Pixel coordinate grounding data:
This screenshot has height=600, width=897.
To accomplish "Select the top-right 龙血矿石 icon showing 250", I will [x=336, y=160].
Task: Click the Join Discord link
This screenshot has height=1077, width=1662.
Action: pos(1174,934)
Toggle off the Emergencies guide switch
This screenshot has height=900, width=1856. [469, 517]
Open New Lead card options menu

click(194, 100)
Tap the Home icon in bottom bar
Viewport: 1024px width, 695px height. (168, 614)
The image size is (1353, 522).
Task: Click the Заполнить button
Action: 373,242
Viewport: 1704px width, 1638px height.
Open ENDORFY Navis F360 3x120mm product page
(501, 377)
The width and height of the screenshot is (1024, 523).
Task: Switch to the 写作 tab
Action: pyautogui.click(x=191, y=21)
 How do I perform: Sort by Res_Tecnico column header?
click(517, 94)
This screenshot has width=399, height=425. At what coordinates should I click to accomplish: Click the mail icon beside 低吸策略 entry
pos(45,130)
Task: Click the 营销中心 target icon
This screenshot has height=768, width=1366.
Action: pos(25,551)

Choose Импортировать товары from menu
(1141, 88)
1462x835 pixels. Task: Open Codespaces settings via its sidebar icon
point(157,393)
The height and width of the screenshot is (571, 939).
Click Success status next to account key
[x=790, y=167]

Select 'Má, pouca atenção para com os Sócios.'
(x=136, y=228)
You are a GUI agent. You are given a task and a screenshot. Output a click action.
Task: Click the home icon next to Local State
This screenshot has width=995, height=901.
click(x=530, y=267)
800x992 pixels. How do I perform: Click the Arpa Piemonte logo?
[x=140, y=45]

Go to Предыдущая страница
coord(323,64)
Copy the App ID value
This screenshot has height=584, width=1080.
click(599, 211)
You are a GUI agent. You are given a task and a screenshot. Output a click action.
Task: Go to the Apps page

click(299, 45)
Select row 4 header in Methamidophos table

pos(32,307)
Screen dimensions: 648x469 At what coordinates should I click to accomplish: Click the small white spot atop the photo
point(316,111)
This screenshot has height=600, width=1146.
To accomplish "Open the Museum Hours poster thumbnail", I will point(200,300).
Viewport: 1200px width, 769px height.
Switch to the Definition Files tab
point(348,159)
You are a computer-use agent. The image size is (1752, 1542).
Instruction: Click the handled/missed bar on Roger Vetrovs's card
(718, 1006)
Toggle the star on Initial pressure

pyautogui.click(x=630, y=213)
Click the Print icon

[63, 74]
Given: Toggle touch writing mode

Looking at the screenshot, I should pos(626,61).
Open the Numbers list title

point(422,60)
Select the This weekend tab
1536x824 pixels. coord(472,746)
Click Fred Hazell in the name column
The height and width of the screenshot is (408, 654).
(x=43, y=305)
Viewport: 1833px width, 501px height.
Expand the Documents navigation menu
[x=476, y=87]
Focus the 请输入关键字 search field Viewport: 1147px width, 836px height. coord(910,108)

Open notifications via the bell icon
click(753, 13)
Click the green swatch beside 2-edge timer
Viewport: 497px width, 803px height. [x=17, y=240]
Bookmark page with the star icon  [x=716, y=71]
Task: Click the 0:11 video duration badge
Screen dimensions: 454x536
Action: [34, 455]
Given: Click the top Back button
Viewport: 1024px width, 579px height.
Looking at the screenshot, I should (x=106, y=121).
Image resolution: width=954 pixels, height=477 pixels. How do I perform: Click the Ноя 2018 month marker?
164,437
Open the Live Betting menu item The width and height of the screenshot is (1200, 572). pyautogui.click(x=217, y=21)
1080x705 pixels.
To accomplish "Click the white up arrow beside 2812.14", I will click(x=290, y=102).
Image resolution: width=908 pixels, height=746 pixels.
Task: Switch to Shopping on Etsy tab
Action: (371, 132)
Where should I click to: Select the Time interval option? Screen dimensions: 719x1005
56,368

PROBLEM REQUIREMENTS: Print all records shown above, word for word.

ANSWER BOX:
This screenshot has height=600, width=897.
To accomplish "Select the top-right 龙血矿石 icon showing 250", I will [x=336, y=160].
Task: Click the Join Discord link
This screenshot has height=1077, width=1662.
Action: pos(1174,934)
Toggle off the Emergencies guide switch
This screenshot has height=900, width=1856. [469, 517]
Open New Lead card options menu

click(194, 100)
Tap the Home icon in bottom bar
Viewport: 1024px width, 695px height. (168, 614)
The image size is (1353, 522).
Task: Click the Заполнить button
Action: 373,242
Viewport: 1704px width, 1638px height.
Open ENDORFY Navis F360 3x120mm product page
(501, 377)
The width and height of the screenshot is (1024, 523).
Task: Switch to the 写作 tab
Action: pyautogui.click(x=191, y=21)
 How do I perform: Sort by Res_Tecnico column header?
click(517, 94)
This screenshot has width=399, height=425. At what coordinates should I click to accomplish: Click the mail icon beside 低吸策略 entry
pos(45,130)
Task: Click the 营销中心 target icon
This screenshot has height=768, width=1366.
Action: pos(25,551)

Choose Импортировать товары from menu
(1141, 88)
1462x835 pixels. Task: Open Codespaces settings via its sidebar icon
point(157,393)
The height and width of the screenshot is (571, 939).
Click Success status next to account key
[x=790, y=167]

Select 'Má, pouca atenção para com os Sócios.'
(x=136, y=228)
You are a GUI agent. You are given a task and a screenshot. Output a click action.
Task: Click the home icon next to Local State
This screenshot has width=995, height=901.
click(x=530, y=267)
800x992 pixels. How do I perform: Click the Arpa Piemonte logo?
[x=140, y=45]

Go to Предыдущая страница
coord(323,64)
Copy the App ID value
This screenshot has height=584, width=1080.
click(599, 211)
You are a GUI agent. You are given a task and a screenshot. Output a click action.
Task: Go to the Apps page

click(299, 45)
Select row 4 header in Methamidophos table

pos(32,307)
Screen dimensions: 648x469 At what coordinates should I click to accomplish: Click the small white spot atop the photo
point(316,111)
This screenshot has height=600, width=1146.
To accomplish "Open the Museum Hours poster thumbnail", I will point(200,300).
Viewport: 1200px width, 769px height.
Switch to the Definition Files tab
point(348,159)
You are a computer-use agent. The image size is (1752, 1542).
Instruction: Click the handled/missed bar on Roger Vetrovs's card
(718, 1006)
Toggle the star on Initial pressure

pyautogui.click(x=630, y=213)
Click the Print icon

[63, 74]
Given: Toggle touch writing mode

Looking at the screenshot, I should pos(626,61).
Open the Numbers list title

point(422,60)
Select the This weekend tab
1536x824 pixels. coord(472,746)
Click Fred Hazell in the name column
The height and width of the screenshot is (408, 654).
(x=43, y=305)
Viewport: 1833px width, 501px height.
Expand the Documents navigation menu
[x=476, y=87]
Focus the 请输入关键字 search field Viewport: 1147px width, 836px height. coord(910,108)

Open notifications via the bell icon
click(753, 13)
Click the green swatch beside 2-edge timer
Viewport: 497px width, 803px height. [x=17, y=240]
Bookmark page with the star icon  [x=716, y=71]
Task: Click the 0:11 video duration badge
Screen dimensions: 454x536
Action: [34, 455]
Given: Click the top Back button
Viewport: 1024px width, 579px height.
Looking at the screenshot, I should (x=106, y=121).
Image resolution: width=954 pixels, height=477 pixels. How do I perform: Click the Ноя 2018 month marker?
164,437
Open the Live Betting menu item The width and height of the screenshot is (1200, 572). pyautogui.click(x=217, y=21)
1080x705 pixels.
To accomplish "Click the white up arrow beside 2812.14", I will click(x=290, y=102).
Image resolution: width=908 pixels, height=746 pixels.
Task: Switch to Shopping on Etsy tab
Action: (371, 132)
Where should I click to: Select the Time interval option? Screen dimensions: 719x1005
56,368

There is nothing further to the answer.